In those situations, he, like you, will want to only do what he wants, when he wants. It has taken many discussions and his growing maturity to understand that by being part of a team, a village, a country and by agreeing up front to the terms of engagement, he does not get to violate rules just because he wants to.
It is a lesson I wish you, too, would learn.
You also seem to share the need for life lessons around choosing with whom you associate. When Jesse is putting his foot down on something he needs to do, but doesn’t want to, he calls in his allies for credibility or support. “My friends don’t think that is fair!” Invariably those he calls upon to do the wrong thing have a vested interest. They want him to take the action, not for his well being, but because it serves their interests.
Such is your relationship with Liberty Counsel. As the Lexington Herald-Leader observes, the Liberty Counsel “describes itself as a nonprofit that provides pro bono legal representation related to “religious freedom, the sanctity of life, and the family,” funded by tax-deductible donations and grants. In 2012 those gifts reached just over $3.5 million and in 2013 topped $4.1 million, according to IRS filings.” They further point out that the group’s involvement with you is not because they even believe they can bring you satisfaction, but that “Liberty’s attorneys know they can’t win the case in Rowan County. Same-sex marriage is legal since the Supreme Court’s June 26 decision and it’s Davis’ job to issue marriage licenses. So, why is Liberty Counsel marching alongside Davis in this losing cause? It takes a lot to keep that marketing machine humming and those executives paid, and the only way to keep those donations coming is to stay in the news. For that purpose a losing cause is just as good as, perhaps better than, a winning one.”
Liberty Counsel seeks to attract emotionally charged hate money from those wanting to harm all gay families, from those who would wish to criminalize homosexuality, from those who see gay marriage and abortion with equal passion. Just because they have rallied to your cause, they are not your friends either however. What they are doing to you is worse than what they will actually be able to affect towards LGBT families.
My wish is for you to take a deep look into what would make you the better person. Your “friends,” who themselves will reap millions, are telling you to hang out until the end where you will be potentially unemployed, and perceived globally as a selfish intolerant hypocrite who was cruel to her neighbors. If you succeed on your current plan at the behest of Liberty Counsel, they will make a lot of money and in a paradoxical way, you will be the loser.
This “Good Samaritan” friend is telling you to do the opposite: do your job, respect the people making their own life choices, and trust the God you profess to believe in that love will prevail in the end.
If you do that instead, the couples you are denying will get the licenses they wish. They will walk away with the thousands of protections they deserve.
You will walk away with dignity. History will not regard you as a hate filled martyr, but a woman who changed her mind, evolved and chose the path of compassion.

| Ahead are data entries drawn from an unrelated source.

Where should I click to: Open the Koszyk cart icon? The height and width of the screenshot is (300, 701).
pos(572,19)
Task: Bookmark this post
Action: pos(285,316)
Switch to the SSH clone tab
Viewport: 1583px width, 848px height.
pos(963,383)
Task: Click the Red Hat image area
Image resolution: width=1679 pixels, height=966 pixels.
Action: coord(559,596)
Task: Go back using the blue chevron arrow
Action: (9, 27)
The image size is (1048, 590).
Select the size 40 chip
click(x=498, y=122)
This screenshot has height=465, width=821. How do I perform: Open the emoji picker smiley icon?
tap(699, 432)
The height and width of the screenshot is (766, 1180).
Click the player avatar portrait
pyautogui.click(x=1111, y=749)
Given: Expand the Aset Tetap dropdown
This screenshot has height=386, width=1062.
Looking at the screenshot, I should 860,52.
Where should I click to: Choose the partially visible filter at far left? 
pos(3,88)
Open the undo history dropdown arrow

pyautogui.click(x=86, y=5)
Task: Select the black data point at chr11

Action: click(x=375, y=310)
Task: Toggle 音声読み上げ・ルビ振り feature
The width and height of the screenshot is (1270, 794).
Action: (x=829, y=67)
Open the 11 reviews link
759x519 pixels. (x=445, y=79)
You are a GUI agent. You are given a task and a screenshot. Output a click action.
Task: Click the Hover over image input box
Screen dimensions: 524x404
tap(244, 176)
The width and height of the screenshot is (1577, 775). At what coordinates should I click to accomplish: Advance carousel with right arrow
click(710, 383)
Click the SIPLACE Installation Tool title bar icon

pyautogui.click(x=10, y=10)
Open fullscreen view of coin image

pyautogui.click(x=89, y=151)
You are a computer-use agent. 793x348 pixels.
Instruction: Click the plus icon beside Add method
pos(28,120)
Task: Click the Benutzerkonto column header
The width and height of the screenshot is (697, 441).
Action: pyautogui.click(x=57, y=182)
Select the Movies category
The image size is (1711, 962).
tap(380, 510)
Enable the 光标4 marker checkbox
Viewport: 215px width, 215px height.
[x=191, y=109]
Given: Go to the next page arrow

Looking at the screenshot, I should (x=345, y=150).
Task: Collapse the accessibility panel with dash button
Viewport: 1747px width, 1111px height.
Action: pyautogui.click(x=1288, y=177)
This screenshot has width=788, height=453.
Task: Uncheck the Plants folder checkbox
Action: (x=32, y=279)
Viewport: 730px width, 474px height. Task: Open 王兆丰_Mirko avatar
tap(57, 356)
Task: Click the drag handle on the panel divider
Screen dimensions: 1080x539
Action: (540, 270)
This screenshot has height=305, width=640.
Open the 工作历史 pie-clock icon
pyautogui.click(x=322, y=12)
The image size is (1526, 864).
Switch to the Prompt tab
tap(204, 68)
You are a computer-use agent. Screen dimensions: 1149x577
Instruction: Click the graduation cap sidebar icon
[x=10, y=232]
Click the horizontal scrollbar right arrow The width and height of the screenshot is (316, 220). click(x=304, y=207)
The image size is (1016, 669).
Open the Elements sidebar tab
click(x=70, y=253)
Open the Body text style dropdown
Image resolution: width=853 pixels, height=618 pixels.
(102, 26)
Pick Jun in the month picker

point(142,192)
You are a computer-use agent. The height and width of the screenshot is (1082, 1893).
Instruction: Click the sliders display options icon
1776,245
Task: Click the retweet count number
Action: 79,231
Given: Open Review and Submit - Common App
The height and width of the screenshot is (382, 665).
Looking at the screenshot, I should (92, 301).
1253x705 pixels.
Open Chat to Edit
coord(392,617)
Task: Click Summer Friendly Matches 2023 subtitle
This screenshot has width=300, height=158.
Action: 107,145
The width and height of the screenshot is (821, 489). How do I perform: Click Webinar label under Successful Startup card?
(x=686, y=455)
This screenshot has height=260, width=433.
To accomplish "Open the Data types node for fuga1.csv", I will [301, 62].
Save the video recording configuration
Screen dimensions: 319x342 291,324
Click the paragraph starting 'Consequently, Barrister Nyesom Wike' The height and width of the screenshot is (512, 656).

The Liberty Counsel won’t be able to use you for fund raising.
You won’t just cease to be a pawn by those seeking to profit from your disgruntled feelings. You will be the real winner.
A few years later, you will be walking down the street of your town. You will see a gloriously happy little girl holding the hand of her dad. She will smile at you, and give a little wink. As that visual “butterfly kiss” warms your heart, you will look to her father and realize that you know him. He is one of the men you originally tried to deny a marriage license. Your eyes will dart immediately back to the little girl… who will still be beaming at you.
In that moment, you will know without a doubt that you ultimately did the right thing.